Translational Proteomics: Solving the Reproducibility Riddle
Data analysis in proteomics is not fit for purpose – here’s how we can get on track
Proteomics, with its unlimited potential for biomedicine, has so far fallen short. I believe the reason is simple: sophisticated big data is being processed by simplistic bioinformatics with underpowered computers. Novices are dazzled by thousands of proteins characterized at the push of a button. But experts find that it is mostly common proteins that are correctly identified, much of the quantitation is suspect, and – critically – it is hard to tell whether an identification is correct. How can we improve the utility of proteomics for identifying important low-abundance proteins? The trick is to borrow data analysis from numerical data mining in physics, not abstract statistics.
Let’s say we run a pneumonia sample to identify pathogens from proteins with a mass spectrometer. We process a gigabyte file with 50K raw spectra with a fast PC program that identifies and quantifies peptides and proteins from 20 percent of the spectra at 1 percent error. When analysis is so easy, who needs hypotheses or data understanding? We just need “better” software – defined as faster and cheaper and reporting more proteins. Of course, this assumes 1 percent error is enough, a self-estimated error is always robust, and quantity means quality – all of which are obviously incorrect.
As an analogy, imagine a novel space telescope with revolutionary accuracy, which eases data analysis; no cosmologist would acquire ad hoc imaging data and then shop for prototype software that identifies the most stars for publication, sight unseen. This unscientific approach would find thousands of bright stars but give irreproducible discoveries of faint ones. Content-rich physical data are heterogeneous, with varying signal-to-noise. Deep data require exponentially more computing to mathematically scrub.
Experts can best interpret tricky data. But it’s impossible to uncover one-in-a-million breakthrough data points from particle colliders, telescopes, and now mass spectrometers without computers. Such data require semi-interactive divide-and-conquer – using servers to run overnight “what if” scripts to isolate interesting data pockets for interactive analysis.
For clinical research, 1 percent error is hopelessly imprecise. In infection research, where 99 percent of detected proteins are human, 1 percent false discovery rate (FDR) could mean no pathogen information. For every 10K peptides identified, 100 are incorrectly assigned to corrupt quantitation of 100 proteins.
Clinical research requires 100 percent accuracy for a few low-abundance proteins, not 99 percent including thousands of irrelevant abundant ones. It requires a precision paradigm centered on raw data, not probability models.
In conventional proteomics, data interpretation is outsourced to calculations few understand. Researchers choose a subjective search engine, rely on subjective probabilities to judge peptide IDs, depend on Bayesian inference to aggregate peptide IDs to identify a protein, and evaluate results quality with a single error estimate.
A precise and rigorous abstraction requires three changes.
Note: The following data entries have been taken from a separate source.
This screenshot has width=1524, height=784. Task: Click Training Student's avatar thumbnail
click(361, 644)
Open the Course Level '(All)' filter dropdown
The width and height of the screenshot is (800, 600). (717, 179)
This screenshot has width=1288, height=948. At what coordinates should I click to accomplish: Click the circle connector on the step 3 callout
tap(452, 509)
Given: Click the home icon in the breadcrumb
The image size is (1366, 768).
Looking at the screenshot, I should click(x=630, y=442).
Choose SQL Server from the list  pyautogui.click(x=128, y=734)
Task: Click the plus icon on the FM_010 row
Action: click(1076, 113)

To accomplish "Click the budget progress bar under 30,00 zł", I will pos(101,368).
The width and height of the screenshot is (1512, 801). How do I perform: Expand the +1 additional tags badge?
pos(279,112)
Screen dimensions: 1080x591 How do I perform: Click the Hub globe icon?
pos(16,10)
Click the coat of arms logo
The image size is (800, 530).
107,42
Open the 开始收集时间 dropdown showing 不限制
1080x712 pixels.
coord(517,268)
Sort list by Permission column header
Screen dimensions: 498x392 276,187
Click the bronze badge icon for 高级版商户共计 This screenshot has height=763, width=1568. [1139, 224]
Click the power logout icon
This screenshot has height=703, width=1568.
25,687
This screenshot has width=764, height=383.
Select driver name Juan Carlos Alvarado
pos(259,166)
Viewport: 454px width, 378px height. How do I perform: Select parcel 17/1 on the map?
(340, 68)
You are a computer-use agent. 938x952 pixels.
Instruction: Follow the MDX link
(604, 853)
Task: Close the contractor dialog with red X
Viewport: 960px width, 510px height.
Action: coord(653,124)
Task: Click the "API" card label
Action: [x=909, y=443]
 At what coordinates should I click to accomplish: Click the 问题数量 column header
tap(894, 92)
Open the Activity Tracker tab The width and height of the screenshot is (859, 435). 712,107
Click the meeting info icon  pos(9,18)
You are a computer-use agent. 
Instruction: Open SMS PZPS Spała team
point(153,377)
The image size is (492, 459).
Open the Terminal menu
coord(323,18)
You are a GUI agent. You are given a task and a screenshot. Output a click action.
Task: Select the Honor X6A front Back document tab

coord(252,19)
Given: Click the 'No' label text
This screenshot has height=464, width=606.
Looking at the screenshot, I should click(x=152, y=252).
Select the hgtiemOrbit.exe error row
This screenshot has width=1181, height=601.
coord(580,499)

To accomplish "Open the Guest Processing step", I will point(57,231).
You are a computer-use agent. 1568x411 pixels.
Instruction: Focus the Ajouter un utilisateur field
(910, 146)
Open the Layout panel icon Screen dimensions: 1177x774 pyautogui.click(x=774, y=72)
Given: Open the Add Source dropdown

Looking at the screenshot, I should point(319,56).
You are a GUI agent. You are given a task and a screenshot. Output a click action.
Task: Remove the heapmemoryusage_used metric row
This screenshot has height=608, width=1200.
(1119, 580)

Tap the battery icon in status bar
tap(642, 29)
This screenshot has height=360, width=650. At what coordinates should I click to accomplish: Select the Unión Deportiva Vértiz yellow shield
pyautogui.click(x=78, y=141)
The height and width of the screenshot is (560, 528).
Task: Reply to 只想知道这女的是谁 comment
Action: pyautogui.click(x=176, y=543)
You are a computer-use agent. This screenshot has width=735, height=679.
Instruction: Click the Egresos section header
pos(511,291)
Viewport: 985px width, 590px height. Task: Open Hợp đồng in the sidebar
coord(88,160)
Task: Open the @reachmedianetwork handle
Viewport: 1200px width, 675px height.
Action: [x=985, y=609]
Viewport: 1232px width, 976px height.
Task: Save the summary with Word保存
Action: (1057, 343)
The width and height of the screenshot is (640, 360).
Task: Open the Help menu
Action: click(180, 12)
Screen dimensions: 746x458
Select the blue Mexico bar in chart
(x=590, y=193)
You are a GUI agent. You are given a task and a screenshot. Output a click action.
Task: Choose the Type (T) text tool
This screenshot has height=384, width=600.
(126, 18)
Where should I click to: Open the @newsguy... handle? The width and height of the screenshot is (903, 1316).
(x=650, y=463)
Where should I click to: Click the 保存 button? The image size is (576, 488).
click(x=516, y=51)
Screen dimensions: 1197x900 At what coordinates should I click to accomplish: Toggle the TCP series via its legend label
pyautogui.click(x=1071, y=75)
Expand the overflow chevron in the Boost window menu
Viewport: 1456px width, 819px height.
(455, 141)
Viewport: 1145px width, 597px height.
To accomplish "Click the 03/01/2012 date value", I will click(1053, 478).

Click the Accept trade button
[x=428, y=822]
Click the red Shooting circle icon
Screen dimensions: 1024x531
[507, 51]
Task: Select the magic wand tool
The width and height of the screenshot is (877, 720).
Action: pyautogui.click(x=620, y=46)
First, simplify protein inference by representing each protein with its longest identified peptide (ideally long enough to be protein-unique). Second, peptide ID filtering should use only physical mass data, not model-based parameters, such as search scores. Finally, the search engine must be demoted from a central role to merely an “educated guesser” of peptide ID hypotheses to be mass-filtered.
For example, in infection research, we develop a hypothesis, acquire data, and then interpret data. The experimental goal is to identify and characterize at least one critical peptide from its noisy spectrum. Importantly, this analysis can be manually validated by an expert.
We may hypothesize a certain pathogen, design a data-independent acquisition (DIA) experiment to maximize the odds of finding certain protein-identifying peptides, then do perhaps a dozen runs to try to capture literally one-in-a-million spectra relevant to our hypothesis. Deep research is inherently a numbers game; new technologies just help increase the odds.
In my view, the narrative that omics means hypothesis-free science is fundamentally flawed. The role of computers and artificial intelligence is to assist – not to replace – scientists who formulate hypotheses and interpret data.
David Chiang is Chairman of Sage-N Research, Inc., Milpitas, USA.